--- WORK ITEM ---
Copy the whole listing verbatim.

*** RECORDED DATA ***

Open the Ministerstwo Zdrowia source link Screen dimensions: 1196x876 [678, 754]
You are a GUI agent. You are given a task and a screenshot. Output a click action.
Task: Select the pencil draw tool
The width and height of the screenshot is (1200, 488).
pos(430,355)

*** End of RECORDED DATA ***

--- RESULT FOR THIS TASK ---
Open the Ministerstwo Zdrowia source link Screen dimensions: 1196x876 [678, 754]
You are a GUI agent. You are given a task and a screenshot. Output a click action.
Task: Select the pencil draw tool
The width and height of the screenshot is (1200, 488).
pos(430,355)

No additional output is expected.